Published online 2011 March 31. doi:  10.4070/kcj.2011.41.3.149
PMCID: PMC3079135

Comparison of Ezetimibe/Simvastatin 10/20 mg Versus Atorvastatin 20 mg in Achieving a Target Low Density Lipoprotein-Cholesterol Goal for Patients With Very High Risk

Abstract

Background and Objectives

Although recent lipid-lowering therapies are effective in reducing low density lipoprotein-cholesterol (LDL-C) levels, many patients treated with lipid-lowering agents do not achieve target LDL-C levels, especially in very high risk patients. The aim of this study is to compare the effect of ezetimibe/simvastatin 10/20 mg and atorvastatin 20 mg on achieving a target LDL-C goal in very high risk patients.

Subjects and Methods

A total of 74 patients with very high risk were enrolled in the study. Very high risk patients were defined as patients that displayed established cardiovascular disease with multiple major risk factors, poorly controlled risk factors, multiple risk factors of the metabolic syndrome and acute coronary syndromes. Patients were randomized into two groups: ezetimibe/simvastatin 10/20 mg (n=36) and atorvastatin 20 mg (n=38). Follow-up lipid profile was obtained 6 weeks later. A target goal of LDL-C was defined as less than 70 mg/dL at follow-up.

Results

Baseline clinical and laboratory data were similar between the two groups. Achieving a target LDL-C goal was observed in 41.7% of Group 1 and 44.7% of Group 2 at 6 weeks (p=0.82). Changes in other lipid profiles were not significantly different but the tolerability of the two groups was similar.

Conclusion

Ezetimibe/simvastatin 10/20 mg and atorvastatin 20 mg showed similar effects in achieving target LDL-C levels in patients with very high risk.
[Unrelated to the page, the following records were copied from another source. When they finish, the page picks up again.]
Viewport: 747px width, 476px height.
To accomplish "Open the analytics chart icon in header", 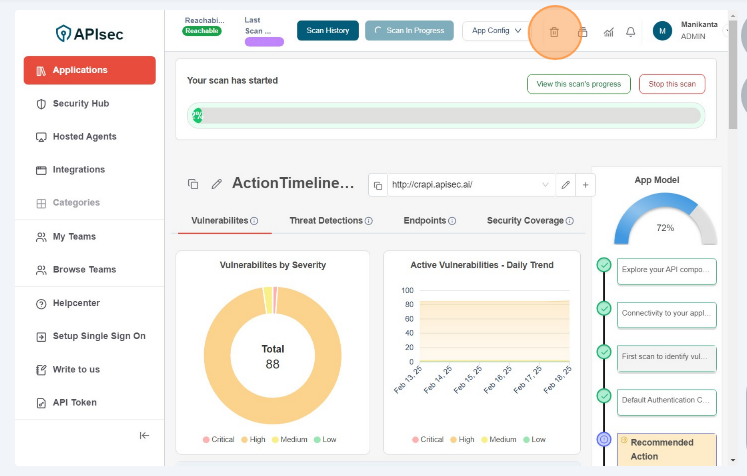I will pos(608,32).
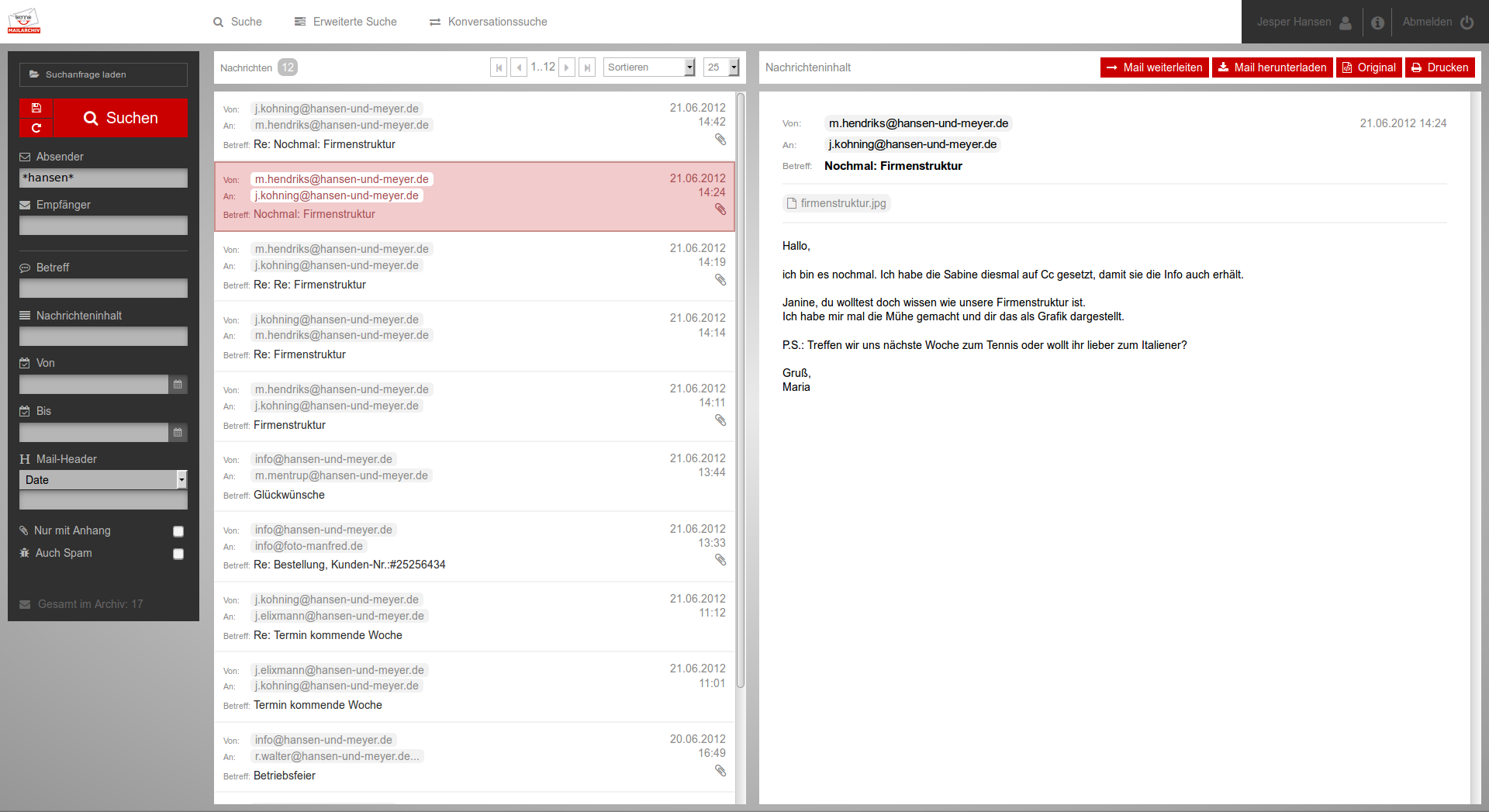Go to the first page of messages
This screenshot has width=1489, height=812.
499,67
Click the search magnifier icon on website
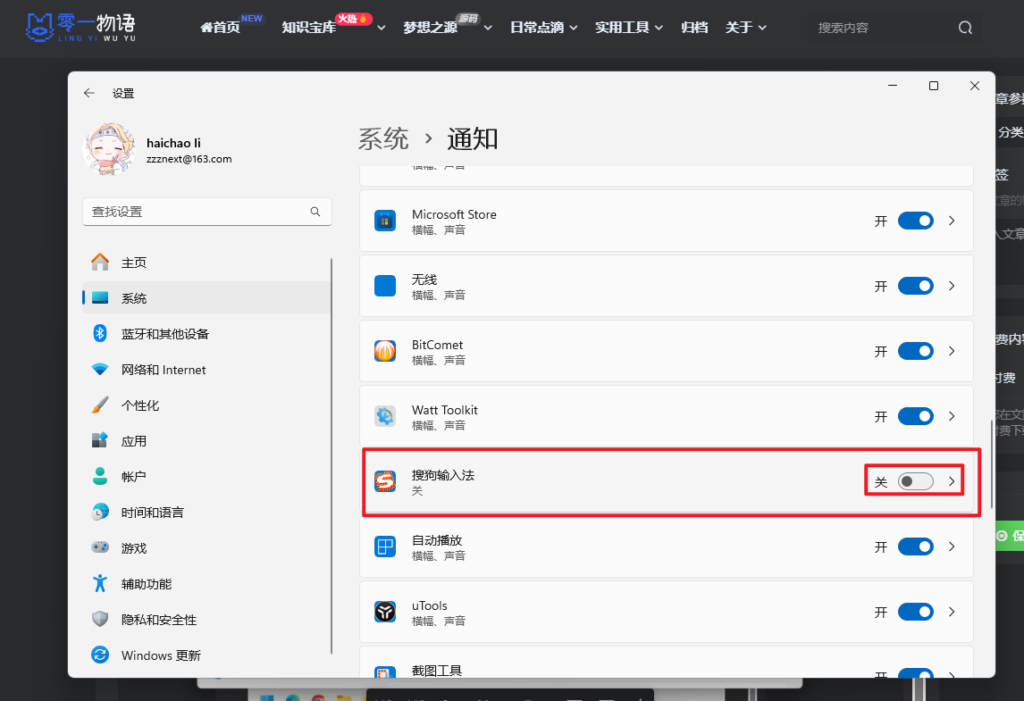Viewport: 1024px width, 701px height. [965, 28]
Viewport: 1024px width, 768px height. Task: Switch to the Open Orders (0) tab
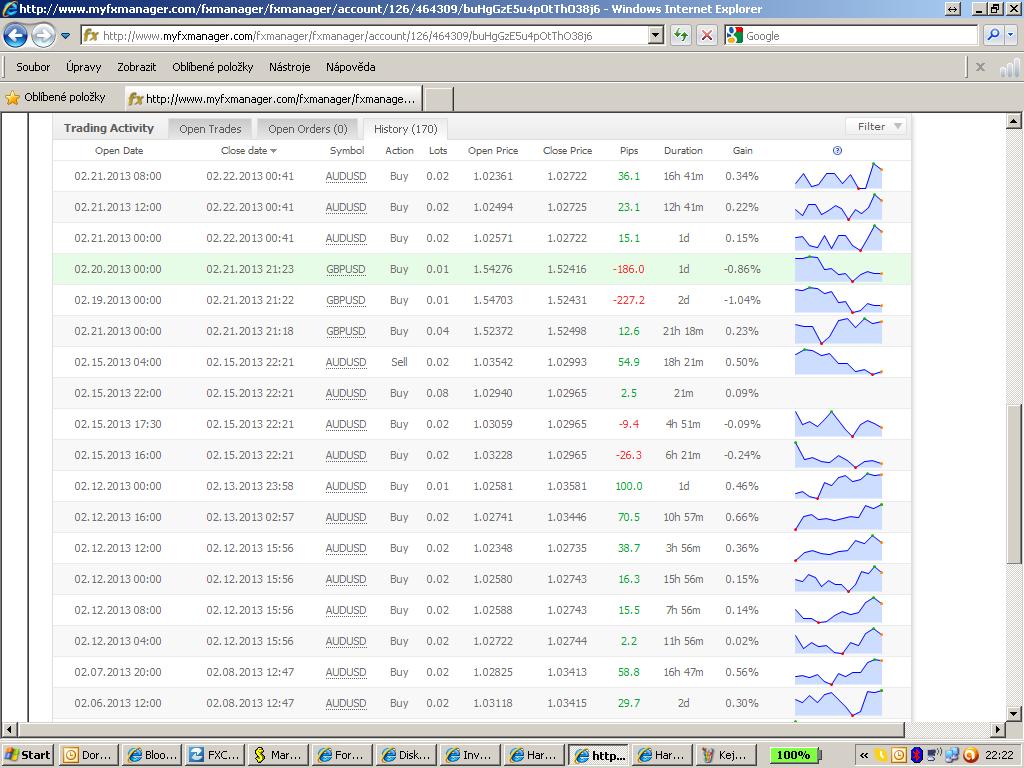point(307,129)
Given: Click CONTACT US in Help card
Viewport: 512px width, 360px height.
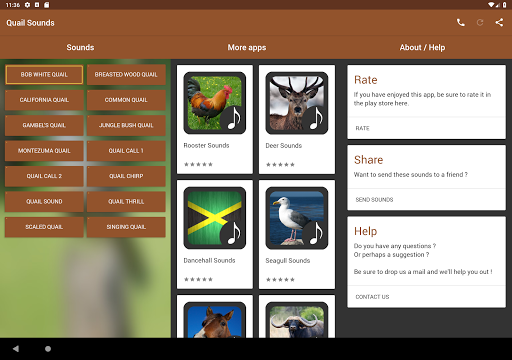Looking at the screenshot, I should [x=372, y=297].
Keywords: Ezetimibe, Simvastatin, Atorvastatin

Introduction

The importance of lowering low density lipoprotein-cholesterol (LDL-C) levels to prevent major cardiovascular problems has been well known and current guidelines emphasize the need to reduce LDL-C to target levels.1),2) Moreover, in high-risk or moderately high-risk persons, it is advised that the intensity of therapy be sufficient to achieve at least 30 to 40% reduction in LDL-C levels.3) Thus, more effective lipid-lowering therapies are needed to reach the established LDL-C goal. To attain optimal LDL-C levels, higher doses of more potent statins (3-hydroxy-3-methylglutaryl coenzyme A reductase inhibitors) provide greater reduction in LDL-C. Recently, the challenge of attaining more aggressive LDL-C goals has stimulated research into possible new combinations of lipid-lowering agents with complementary mechanisms of actions. The major effect of statin is to reduce LDL-C by inhibiting cholesterol synthesis. Ezetimibe is a novel cholesterol absorption inhibitor that prevents the absorption of cholesterol by inhibiting the passage of cholesterol of dietary and biliary origin across the intestinal wall.4),5) Clinical trials have shown that the co-administration of ezetimibe with simvastatin, a combination therapy that inhibits cholesterol biosynthesis and blocks its intestinal absorption, is more effective at lowering LDL-C than any one of the agents alone.6),7) Heart Protection Study (HPS)8) and the Pravastatin or Atorvastatin Evaluation and Infection Therapy trial9) suggested that cardiovascular event reduction may be obtained by reducing LDL-C levels to substantially below 100 mg/day. On the basis of data from 2 studies, National Cholesterol Education Program Adult Treatment Panel (NCEP ATP) III recommended that an LDL-C goal of <70 mg/dL is a reasonable clinical strategy when risk is very high.3)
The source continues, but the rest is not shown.